The £120m question: Will Gold and Sullivan cash in?
IN THEIR first press conference as majority owners of West Ham on 18 January last year, David Gold and David Sullivan made clear their ambition to move the club into the Olympic Stadium after the London 2012 Games.
They knew it had the potential to catapult the debt-laden East End club into the big league; to vastly increase revenues at a fraction of the price it would cost to build a gleaming new venue from scratch.
Now they hold the keys to the £530m venue, and it shouldn’t hurt Gold and Sullivan’s bank balances too much either.
According to City analysts, West Ham’s successful pitch for the stadium has doubled the club’s value overnight – and that is before the Games have taken place, let alone work begun on its £95m conversion.
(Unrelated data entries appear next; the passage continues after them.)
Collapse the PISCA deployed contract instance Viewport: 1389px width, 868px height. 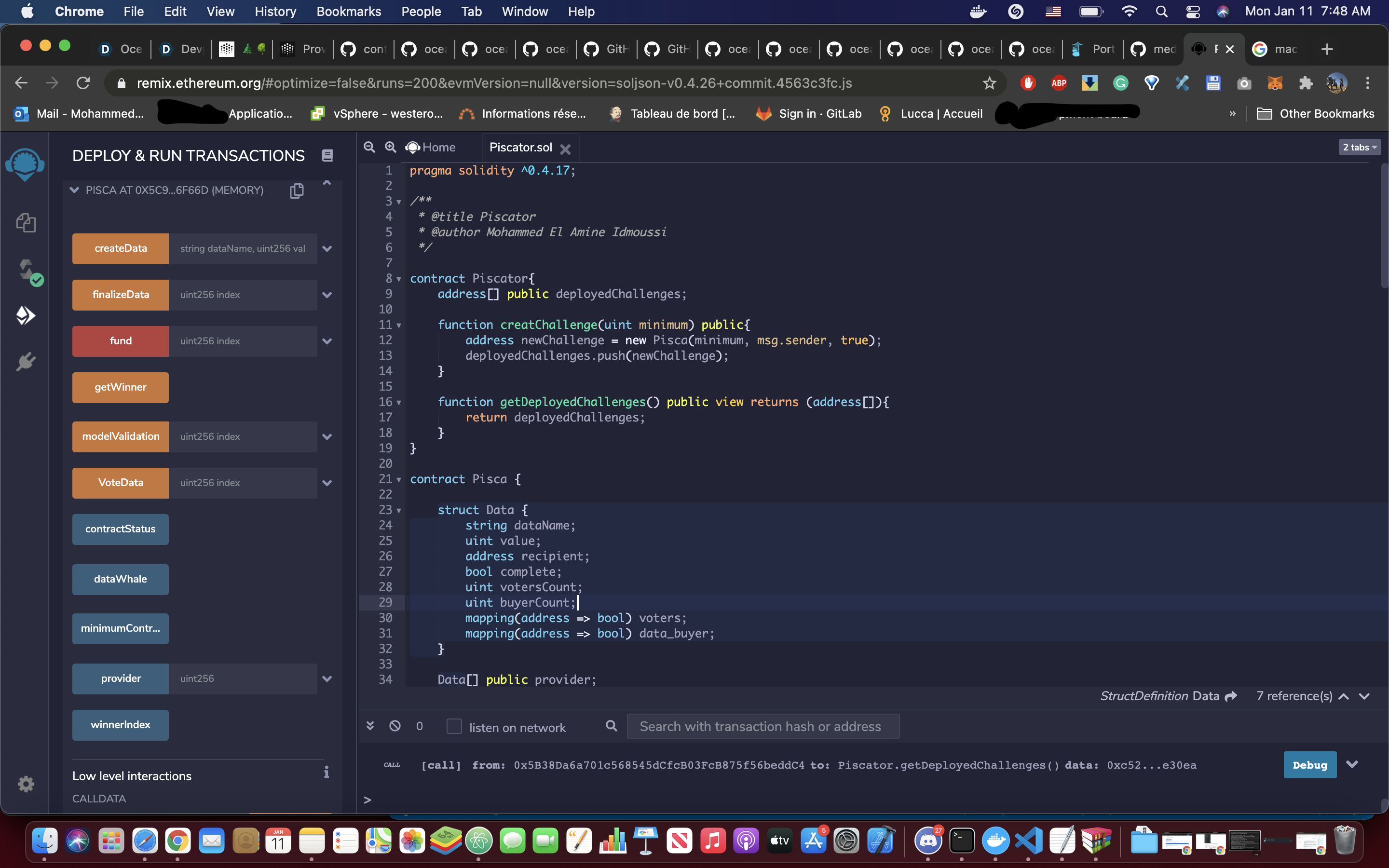click(x=74, y=190)
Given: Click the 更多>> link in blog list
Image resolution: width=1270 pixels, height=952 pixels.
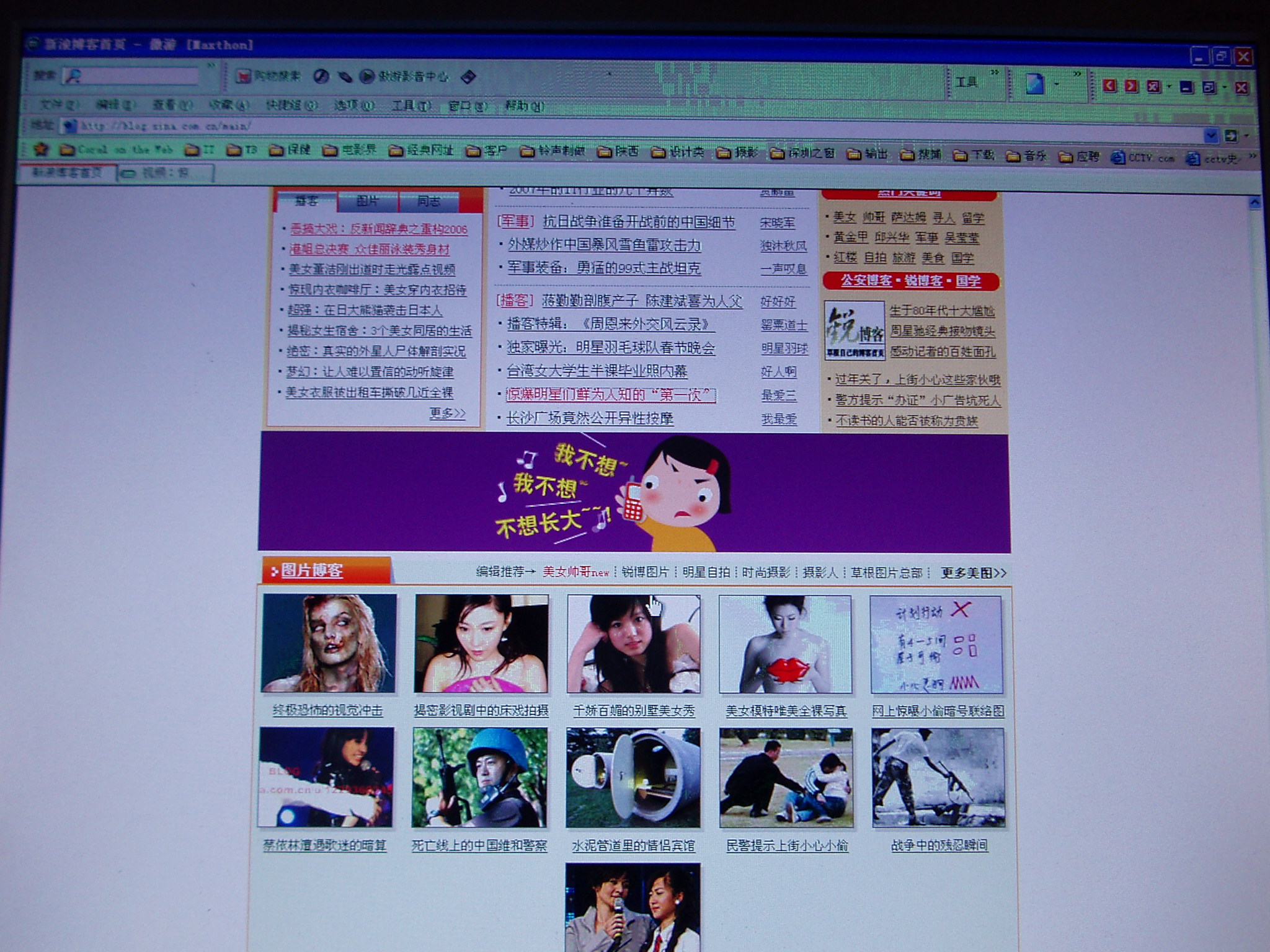Looking at the screenshot, I should (x=447, y=413).
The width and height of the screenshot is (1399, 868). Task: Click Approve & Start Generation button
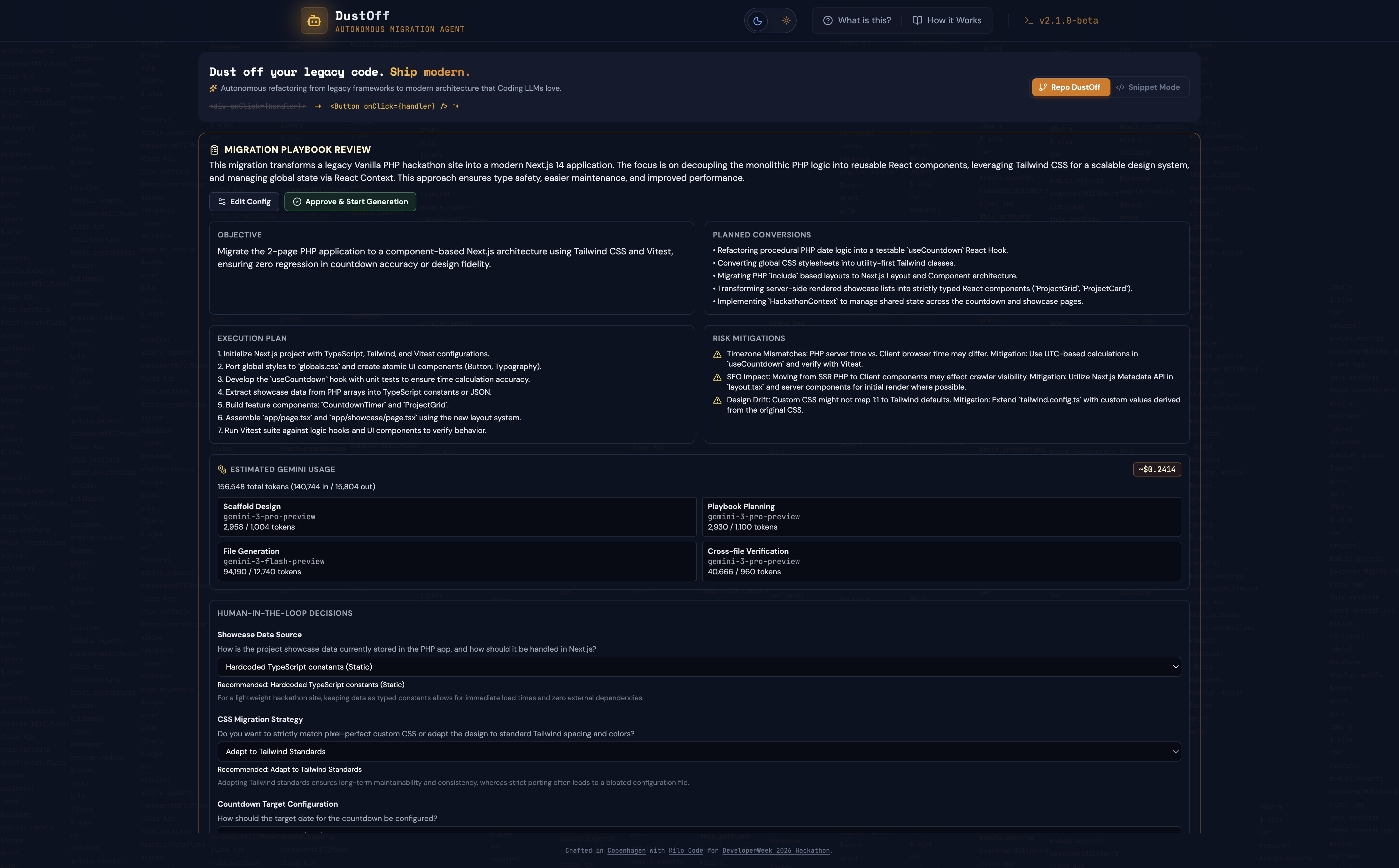[x=350, y=201]
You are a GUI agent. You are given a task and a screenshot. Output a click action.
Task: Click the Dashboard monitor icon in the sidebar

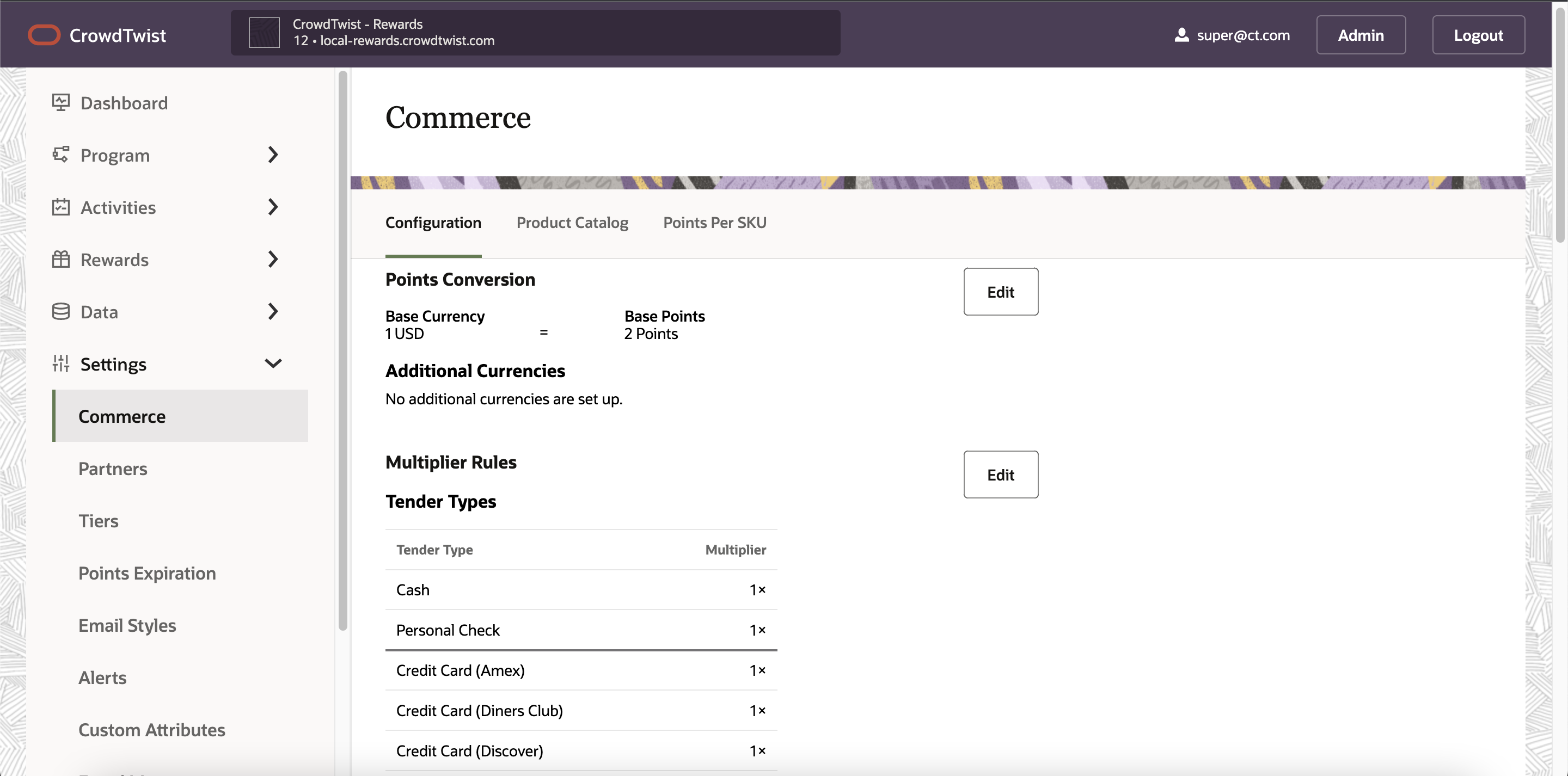coord(60,102)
The Hammers plan to move in for the 2014-15 season, by which time it is expected the move will have swelled the club’s price tag to around £300m. If they sold up, Gold and Sullivan would trouser a combined £180m – of which £120m would be profit.
The pair (below), who made £27.5m each when they sold Birmingham City in 2009 and ploughed the money into buying a majority stake in their boyhood team, say they do not intend to sell and will be at West Ham “for generations”.
That may well remain the case, but a brand new stadium – especially one situated so close to the hospitality and sponsorship hotspots of the City and Canary Wharf – can suddenly attract wealthy would-be buyers. Manchester City has been sold twice since moving to the City of Manchester Stadium in 2003.
The chief threat to West Ham’s value, however, is relegation. The Hammers are one point off the bottom; dropping out of the Premier League would slash annual broadcast revenues and make their shiny new home a significantly less glamorous place to visit.